Microcracking and fracture behavior of cement grout under tensile loading

Abstract

Cement grout is a fundamental material used in diverse engineering applications, such as mining, civil engineering, geothermal energy, and oil and gas industries, due to its role in stabilizing rock masses and sealing wellbores. Despite its widespread usage, grout's susceptibility to cracking, particularly under tensile stress, remains a major concern, compromising structural integrity and long-term performance. This study investigates the micro-cracking behavior of cement grout under tensile loading to gain a deeper understanding of the mechanisms governing fracture initiation and propagation. By employing acoustic emission monitoring and analyzing fracture surface characteristics, this research reveals the complex interplay between microcracking mechanisms and macro-fracture morphology.

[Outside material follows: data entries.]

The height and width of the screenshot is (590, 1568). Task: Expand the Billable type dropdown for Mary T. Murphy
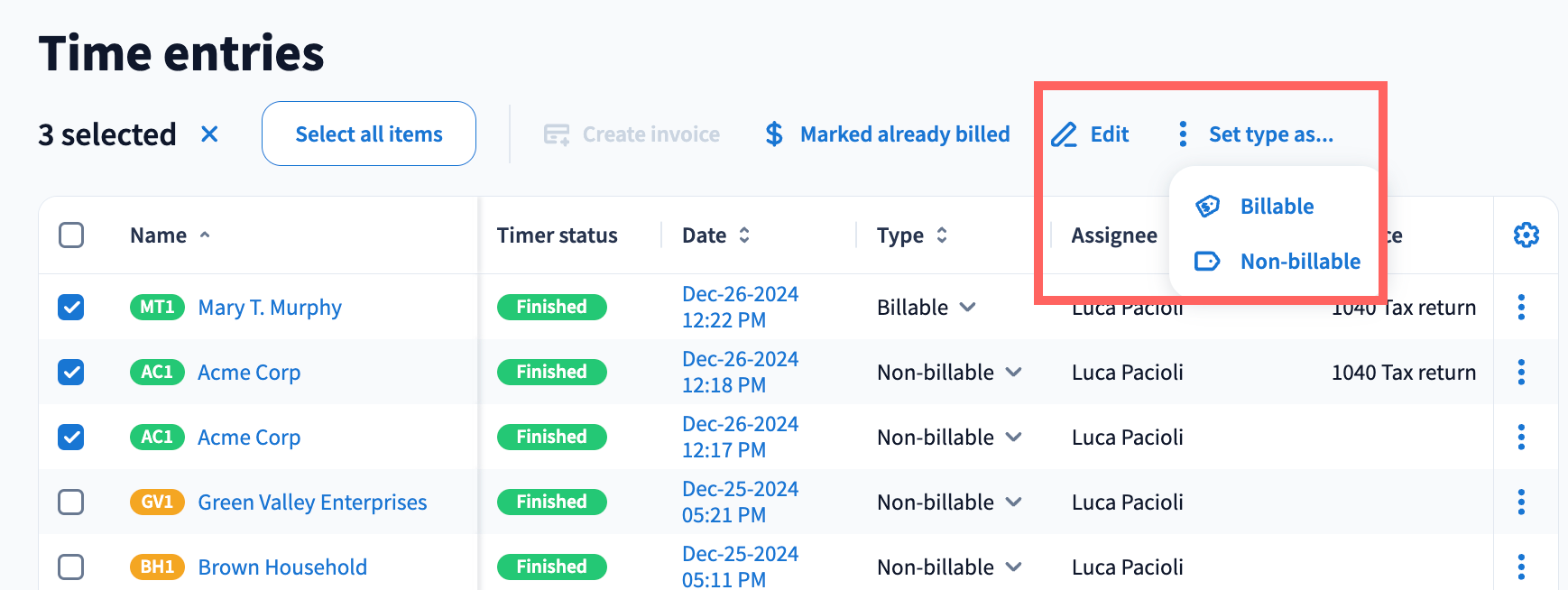pos(968,308)
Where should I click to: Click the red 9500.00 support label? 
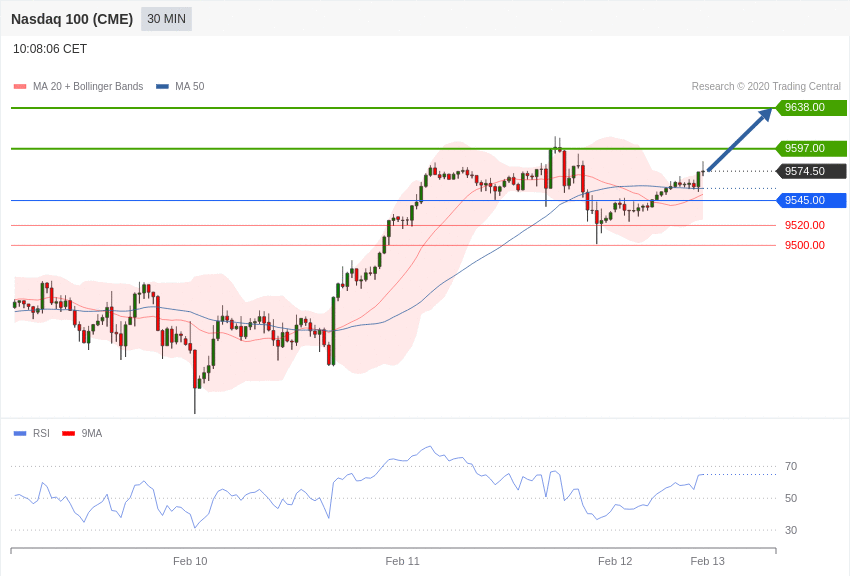[x=805, y=245]
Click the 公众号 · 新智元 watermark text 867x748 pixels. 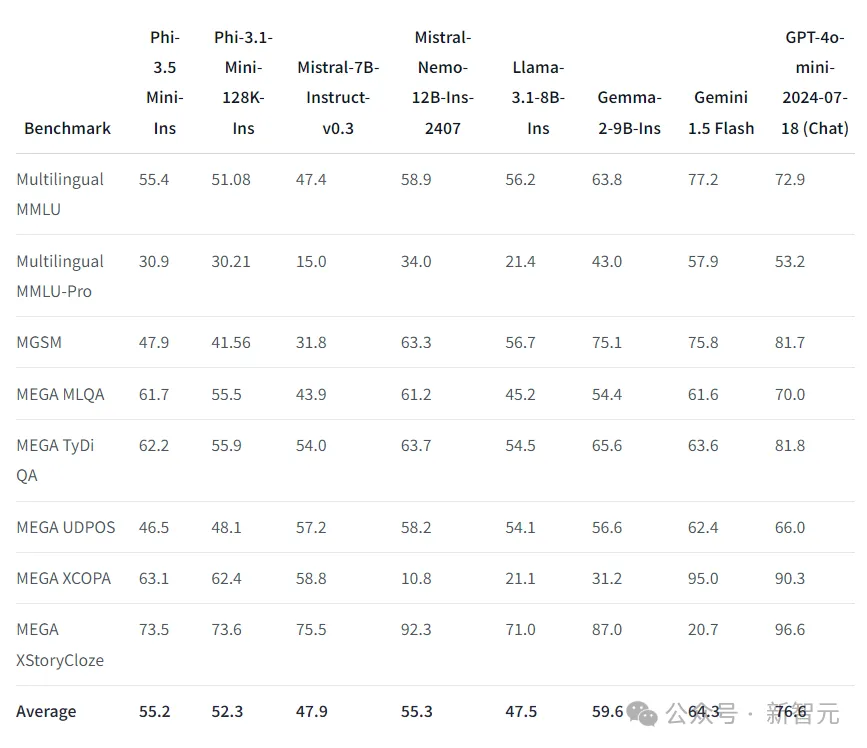coord(753,713)

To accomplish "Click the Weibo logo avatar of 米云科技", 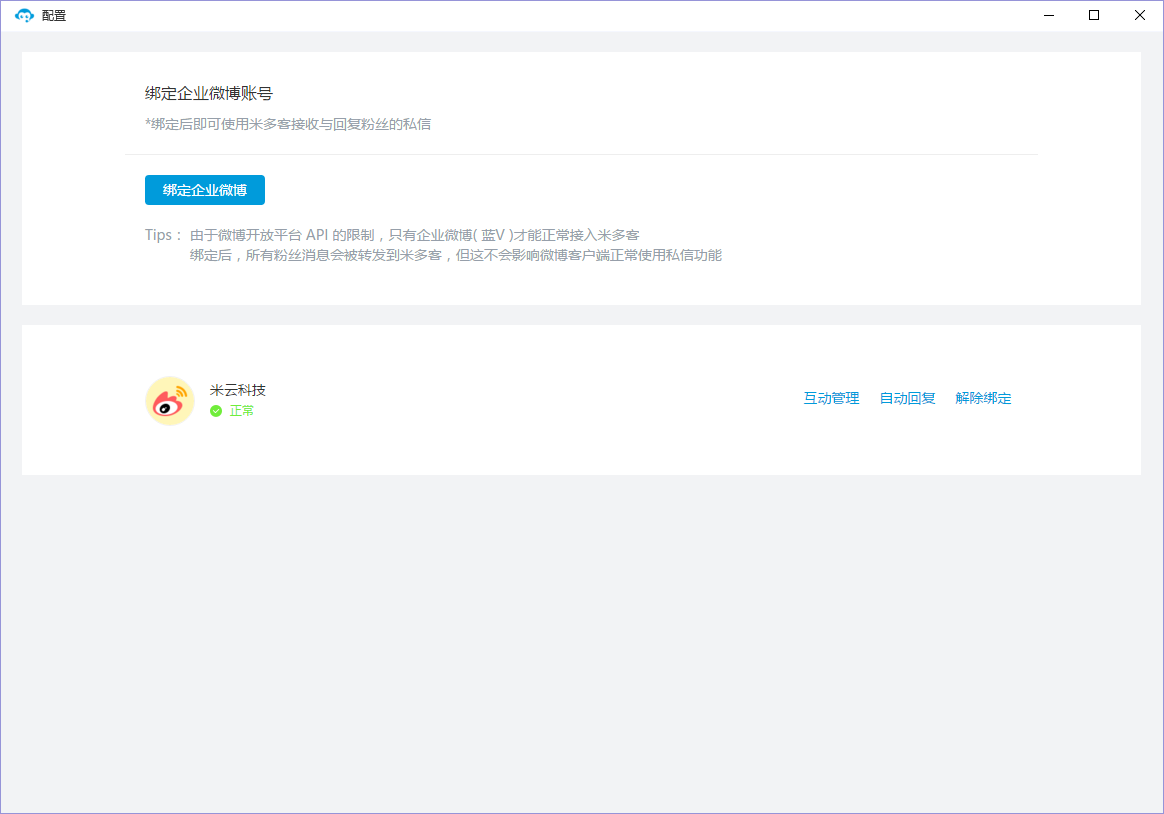I will pos(170,401).
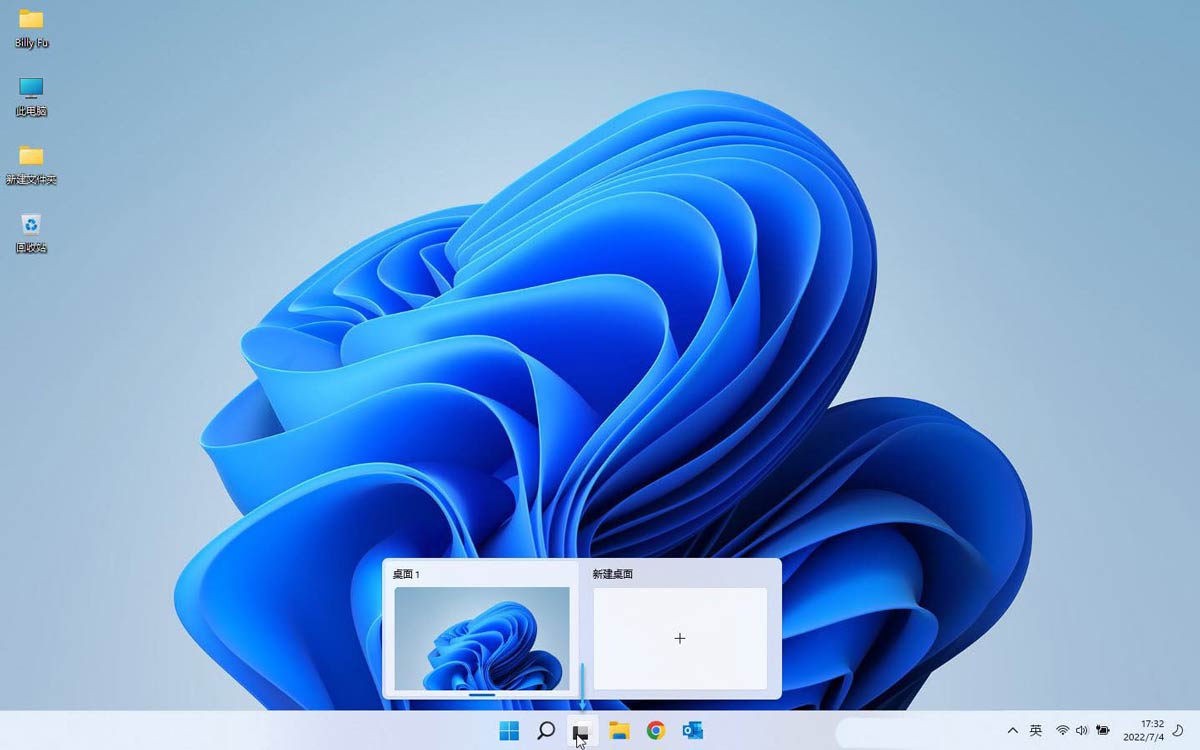Screen dimensions: 1200x750
Task: Open Google Chrome from the taskbar
Action: coord(656,731)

The results reveal significant differences in fracture behavior between the two loading regimes. Brazilian tests exhibited higher tensile strength due to the dominance of non-tensile microcracking mechanisms, such as compaction and shear, which enhance strength and dissipate more energy. These specimens showed smoother, less tortuous fracture surfaces, corresponding to lower with tensile strengths. In contrast, direct tensile tests, governed by tensile microcracks, produced lower strength and rougher, more tortuous fractures, highlighting the distinct influence of microcracking mechanisms on fracture morphology. Correlation analyses indicated consistent roughness characteristics across different fracture orientations and underscored the link between smoother surfaces and non-tensile microcracks. This study offers new insights into the interplay between microcracking mechanisms, fracture surface roughness, and tensile strength, emphasizing the impact of loading conditions on the fracture behavior of grout. The findings provide a deeper understanding of grout fracture processes, contributing to enhanced design and performance of grout-based structures in engineering applications. Future research could further explore the role of material microstructure on fracture development, aiming to improve the durability and reliability of cement grout in critical infrastructure.